In Great Britain there is progress that can be measured. The share of female directors in FTSE 100 organisations has moved from 12.5% in 2010 to 30.6% in 2018. But pushing the glass ceiling a little higher isn’t shattering the ceiling altogether. The range of females in leadership roles from the LinkedIn is from 17% in India to 35% in USA and therefore on this measure there is scope for huge progress to be made but looking at the top of an organisations hierarchy is not examining the long term progress we need to see. Removing discrimination on a daily basis across companies is the key to unlocking the long term issue, as we remove the bias that so often exists and start seeing the right mix of female talent progress role by role and £ for £ then in time the gender balance will be solved.
Yet the measures that many recruiting companies put on their hiring team, whether internal or RPO, is potentially damaging the balancing of gender in management roles. It takes longer to find the right gender mix of applications when the pool is not equal to begin with. So if time to hire is a key measure you will find a more male dominated shortlist quicker than a balanced shortlist and that will meet SLAs. It is the braver organisations that are bringing in diversity to the SLAs with a willingness to sacrifice speed over diversity.

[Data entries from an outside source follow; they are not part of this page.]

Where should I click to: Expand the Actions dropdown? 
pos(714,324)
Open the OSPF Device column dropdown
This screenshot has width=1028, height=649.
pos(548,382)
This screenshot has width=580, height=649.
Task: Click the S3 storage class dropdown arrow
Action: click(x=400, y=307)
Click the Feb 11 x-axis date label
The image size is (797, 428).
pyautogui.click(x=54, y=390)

The glass ceiling in the corporate world is not broken, but it is starting to crack. Women are getting on to corporate boards at greater speed, and in greater numbers. Research by LinkedIn, a professional networking site, shows that across five countries (America, Germany, India, Italy and Norway) women it lists as directors reached the position faster than their male counterparts did. In America, for example, women got there 9.8 years after leaving university and men after 10.9 years.